» **How to complete this task**: Copy every record that follows, word for word.

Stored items

────────

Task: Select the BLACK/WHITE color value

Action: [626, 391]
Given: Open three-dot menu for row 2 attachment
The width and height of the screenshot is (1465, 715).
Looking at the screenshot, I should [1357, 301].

────────

» **Exercise output**:
Task: Select the BLACK/WHITE color value

Action: [626, 391]
Given: Open three-dot menu for row 2 attachment
The width and height of the screenshot is (1465, 715).
Looking at the screenshot, I should [1357, 301].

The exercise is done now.